Melalui juru bicaranya di Indonesia Karun Arya, Uber menyatakan segera meresmikan badan hukumnya di Indonesia. Ditargetkan paling lambat awal tahun 2016 kantor Uber siap beroperasi. Kantor Uber akan didirikan dalam bentuk “perusahaan investasi asing”. Selama ini operasional Uber di Indonesia masih dikelola kantor Uber untuk kawasan Asia Tenggara.
Satu tahun beroperasi di Indonesia, perusahaan asal San Francisco ini memang mendapati banyak masalah, terutama dalam kaitannya dengan legalisasi operasional.
Beberapa kali Organisasi Angkutan Daerah (Organda) dan Dinas Perhubungan dan Transportasi (Dishubtrans) mempermasalahkan tentang perizinan Uber. Di Indonesia sendiri memang belum ada aturan spesifik yang mengatur sistem transportasi berbasis aplikasi.
Untuk memuluskan kehadirannya di Indonesia, pihak Uber mengaku juga sudah mendiskusikan dengan berbagai pihak di pemerintah, termasuk berkonsolidasi dengan Gubernur Basuki Tjahaja Purnama. Uber juga terbuka untuk bersama-sama memberikan masukan kepada pemerintah dalam menggarap regulasi sistem transportasi berbasis aplikasi.
Memantapkan kehadiran di Indonesia untuk lebih memperlihatkan kehadiran Uber pada publik
Persyaratan tentang perizinan kini telah terkirim di Badan Koordinasi Penanaman Modal (BKPM). Kehadiran Uber sebadai perusahaan berbadan hukum di Indonesia memiliki misi untuk memberikan penjelasan kepada publik, bahwa Uber ingin berkiprah secara legal di Indonesia, termasuk untuk urusan perpajakan yang selama ini menjadi momok di banyak negara.

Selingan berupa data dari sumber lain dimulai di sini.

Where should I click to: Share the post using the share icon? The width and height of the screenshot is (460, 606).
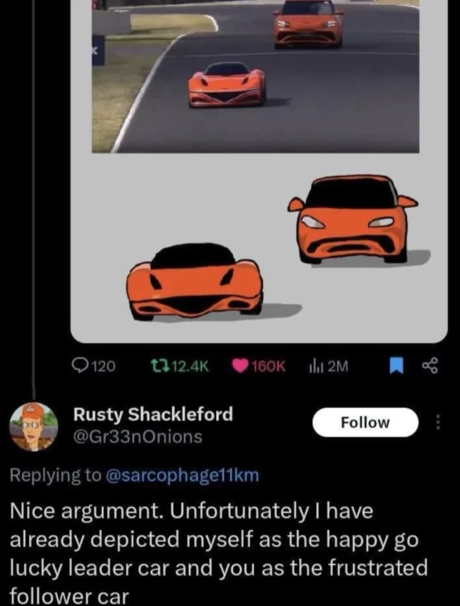point(430,366)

Hal yang sering menjadi isu ketika sebuah perusahaan asing hadir di Indonesia ialah penyesuaian terhadap regulasi setempat, seperti tingkat kandungan dalam negeri (TKDN). Terlebih untuk bisnis ala Uber belum ada aturan baku yang mengatur. Sudah terlihat di depan bahwa tantangan tak semata-mata tentang strategi bisnis, namun juga pendekatan sosiologis kepada publik.

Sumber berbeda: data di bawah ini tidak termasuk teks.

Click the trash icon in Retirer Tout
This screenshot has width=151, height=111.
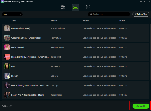click(x=135, y=14)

Dengan adanya kantor berbasis di Indonesia, pelaporan perpajakan akan lebih transparan, karena harus menyesuaikan diri dengan regulasi lokal yang ada.
Pesaingnya, GrabTaxi, sebelumnya juga telah meresmikan legalitas perusahaannya di Indonesia. Bahkan langkah GrabTaxi diteruskan dengan menjalin kerja sama dengan dengan perusahaan transportasi lokal untuk mematangkan layanannya. Perusahaan lain yang juga memiliki basis besar di Indonesia, misalnya Twitter, sedang dalam proses mengurus entitas badan hukumnya.
Setidaknya, dengan memiliki kantor lokal, bisnis dapat lebih terkustomisasi menyesuaikan kultur yang ada. Sangat diyakini jika regulasi bisnis masih bergantung dengan aturan pusat atau regional, akan sering terjadi benturan kepentingan antara penyesuaian unsur lokal dan kebijakan bisnis yang ada.